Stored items
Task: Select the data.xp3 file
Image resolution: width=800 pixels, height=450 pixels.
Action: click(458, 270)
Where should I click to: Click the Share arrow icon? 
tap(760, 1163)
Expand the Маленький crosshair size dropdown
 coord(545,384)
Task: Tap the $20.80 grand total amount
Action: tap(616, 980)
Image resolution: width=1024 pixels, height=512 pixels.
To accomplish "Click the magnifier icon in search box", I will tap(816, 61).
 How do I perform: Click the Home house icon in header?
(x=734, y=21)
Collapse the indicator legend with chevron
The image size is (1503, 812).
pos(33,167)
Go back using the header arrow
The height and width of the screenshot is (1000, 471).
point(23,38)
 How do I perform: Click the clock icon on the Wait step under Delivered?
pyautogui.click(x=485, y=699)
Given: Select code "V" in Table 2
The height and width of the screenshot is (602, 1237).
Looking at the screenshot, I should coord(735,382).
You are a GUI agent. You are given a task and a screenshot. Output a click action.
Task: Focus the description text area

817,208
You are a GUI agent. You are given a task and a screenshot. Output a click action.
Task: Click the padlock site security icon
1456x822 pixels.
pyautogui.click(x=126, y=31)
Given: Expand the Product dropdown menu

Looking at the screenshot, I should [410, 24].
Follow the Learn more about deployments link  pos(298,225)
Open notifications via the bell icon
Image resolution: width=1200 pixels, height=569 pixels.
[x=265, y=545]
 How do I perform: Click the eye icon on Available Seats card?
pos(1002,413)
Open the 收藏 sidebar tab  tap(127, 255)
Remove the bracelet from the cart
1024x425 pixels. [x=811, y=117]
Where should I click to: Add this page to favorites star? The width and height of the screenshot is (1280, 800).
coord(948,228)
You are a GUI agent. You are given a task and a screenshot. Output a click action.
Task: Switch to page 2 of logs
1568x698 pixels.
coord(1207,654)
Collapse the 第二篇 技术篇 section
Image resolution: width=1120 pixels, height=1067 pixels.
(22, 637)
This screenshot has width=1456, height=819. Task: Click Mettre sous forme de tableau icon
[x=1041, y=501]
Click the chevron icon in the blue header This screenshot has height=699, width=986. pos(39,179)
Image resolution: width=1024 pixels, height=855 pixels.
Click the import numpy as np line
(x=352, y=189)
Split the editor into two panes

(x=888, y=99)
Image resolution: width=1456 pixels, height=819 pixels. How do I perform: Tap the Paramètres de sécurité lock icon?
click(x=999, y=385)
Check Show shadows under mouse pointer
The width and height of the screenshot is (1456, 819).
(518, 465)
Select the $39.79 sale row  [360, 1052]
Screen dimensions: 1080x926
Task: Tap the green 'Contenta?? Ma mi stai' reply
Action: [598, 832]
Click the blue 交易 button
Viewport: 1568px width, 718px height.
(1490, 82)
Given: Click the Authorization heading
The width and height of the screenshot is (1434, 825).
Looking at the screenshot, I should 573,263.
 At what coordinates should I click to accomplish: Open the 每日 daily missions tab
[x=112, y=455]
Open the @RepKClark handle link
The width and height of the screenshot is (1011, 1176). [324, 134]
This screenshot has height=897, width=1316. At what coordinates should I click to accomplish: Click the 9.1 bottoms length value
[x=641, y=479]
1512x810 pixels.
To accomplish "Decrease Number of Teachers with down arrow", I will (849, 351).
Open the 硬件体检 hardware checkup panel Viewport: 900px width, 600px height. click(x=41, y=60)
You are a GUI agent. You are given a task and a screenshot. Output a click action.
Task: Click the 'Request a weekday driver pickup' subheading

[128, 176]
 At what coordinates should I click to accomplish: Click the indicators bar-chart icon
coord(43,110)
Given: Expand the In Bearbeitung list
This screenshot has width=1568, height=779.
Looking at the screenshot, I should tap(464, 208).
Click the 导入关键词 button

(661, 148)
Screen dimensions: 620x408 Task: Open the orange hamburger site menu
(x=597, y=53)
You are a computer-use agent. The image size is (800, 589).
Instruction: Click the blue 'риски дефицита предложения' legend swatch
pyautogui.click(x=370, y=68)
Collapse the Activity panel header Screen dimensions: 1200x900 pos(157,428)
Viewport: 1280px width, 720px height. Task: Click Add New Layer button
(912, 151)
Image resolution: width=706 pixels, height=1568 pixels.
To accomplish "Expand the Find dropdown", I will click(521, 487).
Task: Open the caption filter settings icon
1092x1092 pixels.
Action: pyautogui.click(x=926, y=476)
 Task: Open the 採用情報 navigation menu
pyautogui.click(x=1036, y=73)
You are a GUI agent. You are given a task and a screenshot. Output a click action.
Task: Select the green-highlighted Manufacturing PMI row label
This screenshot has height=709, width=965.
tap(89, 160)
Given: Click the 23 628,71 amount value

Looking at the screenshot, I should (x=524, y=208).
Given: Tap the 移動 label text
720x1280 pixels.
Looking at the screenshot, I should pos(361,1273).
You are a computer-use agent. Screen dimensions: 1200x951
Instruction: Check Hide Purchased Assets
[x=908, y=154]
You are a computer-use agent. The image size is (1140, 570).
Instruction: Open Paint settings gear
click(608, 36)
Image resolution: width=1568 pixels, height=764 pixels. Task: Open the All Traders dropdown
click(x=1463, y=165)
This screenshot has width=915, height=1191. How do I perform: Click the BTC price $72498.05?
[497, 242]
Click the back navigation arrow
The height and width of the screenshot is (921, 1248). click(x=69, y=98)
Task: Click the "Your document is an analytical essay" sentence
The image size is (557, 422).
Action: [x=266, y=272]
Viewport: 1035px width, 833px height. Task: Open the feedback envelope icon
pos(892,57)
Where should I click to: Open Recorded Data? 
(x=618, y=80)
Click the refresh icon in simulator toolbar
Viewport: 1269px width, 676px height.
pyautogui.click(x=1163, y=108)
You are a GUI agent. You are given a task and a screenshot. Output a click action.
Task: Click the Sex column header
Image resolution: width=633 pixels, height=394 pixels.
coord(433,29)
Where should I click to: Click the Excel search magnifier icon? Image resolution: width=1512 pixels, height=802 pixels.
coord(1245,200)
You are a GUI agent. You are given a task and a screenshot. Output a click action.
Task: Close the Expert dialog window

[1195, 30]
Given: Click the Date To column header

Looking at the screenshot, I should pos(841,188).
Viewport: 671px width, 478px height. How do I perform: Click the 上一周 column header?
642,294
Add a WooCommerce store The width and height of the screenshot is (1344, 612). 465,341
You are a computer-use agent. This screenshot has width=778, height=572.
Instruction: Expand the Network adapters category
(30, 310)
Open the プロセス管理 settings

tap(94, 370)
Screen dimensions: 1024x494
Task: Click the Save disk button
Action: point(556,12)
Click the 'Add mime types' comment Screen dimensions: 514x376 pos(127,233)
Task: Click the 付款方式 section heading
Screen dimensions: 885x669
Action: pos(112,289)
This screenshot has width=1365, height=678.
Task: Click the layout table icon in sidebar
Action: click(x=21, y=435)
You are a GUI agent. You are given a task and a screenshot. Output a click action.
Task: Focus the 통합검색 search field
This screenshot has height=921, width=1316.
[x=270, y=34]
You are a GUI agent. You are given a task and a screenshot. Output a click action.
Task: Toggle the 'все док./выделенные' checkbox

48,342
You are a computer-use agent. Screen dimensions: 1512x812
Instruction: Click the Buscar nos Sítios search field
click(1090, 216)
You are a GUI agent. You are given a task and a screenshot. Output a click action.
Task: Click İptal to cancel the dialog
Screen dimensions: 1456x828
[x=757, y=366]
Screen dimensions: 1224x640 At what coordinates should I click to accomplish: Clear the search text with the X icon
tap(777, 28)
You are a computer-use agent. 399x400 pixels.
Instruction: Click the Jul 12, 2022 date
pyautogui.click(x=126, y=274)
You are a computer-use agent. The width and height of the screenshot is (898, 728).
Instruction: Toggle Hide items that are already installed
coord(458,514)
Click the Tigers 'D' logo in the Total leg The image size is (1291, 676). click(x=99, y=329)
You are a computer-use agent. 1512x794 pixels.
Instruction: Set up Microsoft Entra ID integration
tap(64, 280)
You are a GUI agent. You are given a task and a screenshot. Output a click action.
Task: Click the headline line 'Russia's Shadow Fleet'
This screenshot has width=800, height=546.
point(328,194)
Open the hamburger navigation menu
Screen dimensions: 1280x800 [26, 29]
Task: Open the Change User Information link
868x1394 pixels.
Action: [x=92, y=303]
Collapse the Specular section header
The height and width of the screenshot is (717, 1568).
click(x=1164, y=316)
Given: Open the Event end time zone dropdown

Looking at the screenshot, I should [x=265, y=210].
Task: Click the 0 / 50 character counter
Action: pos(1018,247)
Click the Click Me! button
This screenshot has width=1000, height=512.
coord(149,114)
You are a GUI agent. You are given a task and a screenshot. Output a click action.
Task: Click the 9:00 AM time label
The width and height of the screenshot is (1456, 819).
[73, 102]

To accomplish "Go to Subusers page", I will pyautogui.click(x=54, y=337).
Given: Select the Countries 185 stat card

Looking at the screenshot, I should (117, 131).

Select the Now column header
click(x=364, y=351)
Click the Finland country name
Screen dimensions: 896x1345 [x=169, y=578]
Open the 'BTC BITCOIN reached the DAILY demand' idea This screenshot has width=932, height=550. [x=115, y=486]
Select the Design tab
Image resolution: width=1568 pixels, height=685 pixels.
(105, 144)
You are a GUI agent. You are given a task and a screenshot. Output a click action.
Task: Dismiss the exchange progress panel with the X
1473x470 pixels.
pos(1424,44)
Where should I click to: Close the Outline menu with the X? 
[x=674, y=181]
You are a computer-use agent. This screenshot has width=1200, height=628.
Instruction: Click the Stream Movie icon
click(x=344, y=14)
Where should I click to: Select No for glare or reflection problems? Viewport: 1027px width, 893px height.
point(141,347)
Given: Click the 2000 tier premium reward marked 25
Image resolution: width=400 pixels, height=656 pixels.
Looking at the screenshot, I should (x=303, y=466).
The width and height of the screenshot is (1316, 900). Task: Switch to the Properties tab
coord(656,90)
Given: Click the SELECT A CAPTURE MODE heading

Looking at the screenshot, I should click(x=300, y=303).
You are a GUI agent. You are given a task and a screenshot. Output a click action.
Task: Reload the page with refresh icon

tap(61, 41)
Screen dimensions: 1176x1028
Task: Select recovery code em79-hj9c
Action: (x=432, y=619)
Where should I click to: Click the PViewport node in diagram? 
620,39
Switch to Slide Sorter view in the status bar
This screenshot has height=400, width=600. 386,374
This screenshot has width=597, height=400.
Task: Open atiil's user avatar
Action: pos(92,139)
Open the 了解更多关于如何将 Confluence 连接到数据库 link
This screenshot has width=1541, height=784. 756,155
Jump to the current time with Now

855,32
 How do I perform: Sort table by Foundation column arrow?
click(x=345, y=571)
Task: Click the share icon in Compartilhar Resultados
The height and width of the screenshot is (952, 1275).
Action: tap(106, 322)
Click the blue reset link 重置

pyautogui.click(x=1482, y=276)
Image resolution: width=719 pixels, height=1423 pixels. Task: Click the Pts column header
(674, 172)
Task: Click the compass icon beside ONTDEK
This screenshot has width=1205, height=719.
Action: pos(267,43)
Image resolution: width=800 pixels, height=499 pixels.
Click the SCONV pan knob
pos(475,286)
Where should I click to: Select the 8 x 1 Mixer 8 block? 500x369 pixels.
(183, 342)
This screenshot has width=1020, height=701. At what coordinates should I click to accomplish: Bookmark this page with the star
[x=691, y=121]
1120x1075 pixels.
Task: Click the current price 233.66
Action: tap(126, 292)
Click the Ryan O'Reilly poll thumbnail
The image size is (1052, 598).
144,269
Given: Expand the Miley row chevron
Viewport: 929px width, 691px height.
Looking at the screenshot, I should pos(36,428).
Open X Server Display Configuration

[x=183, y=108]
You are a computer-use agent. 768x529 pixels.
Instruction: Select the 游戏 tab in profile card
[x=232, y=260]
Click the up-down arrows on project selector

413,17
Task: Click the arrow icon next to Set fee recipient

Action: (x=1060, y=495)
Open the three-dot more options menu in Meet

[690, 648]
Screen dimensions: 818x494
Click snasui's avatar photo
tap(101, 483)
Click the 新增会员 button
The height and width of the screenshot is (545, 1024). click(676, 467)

▶ _Assigned task_:
Each line that holds the word "panel" should be extracted from the records.

▶ _Solution for this task_:
Open the 硬件体检 hardware checkup panel Viewport: 900px width, 600px height. click(x=41, y=60)
Collapse the Activity panel header Screen dimensions: 1200x900 pos(157,428)
Task: Dismiss the exchange progress panel with the X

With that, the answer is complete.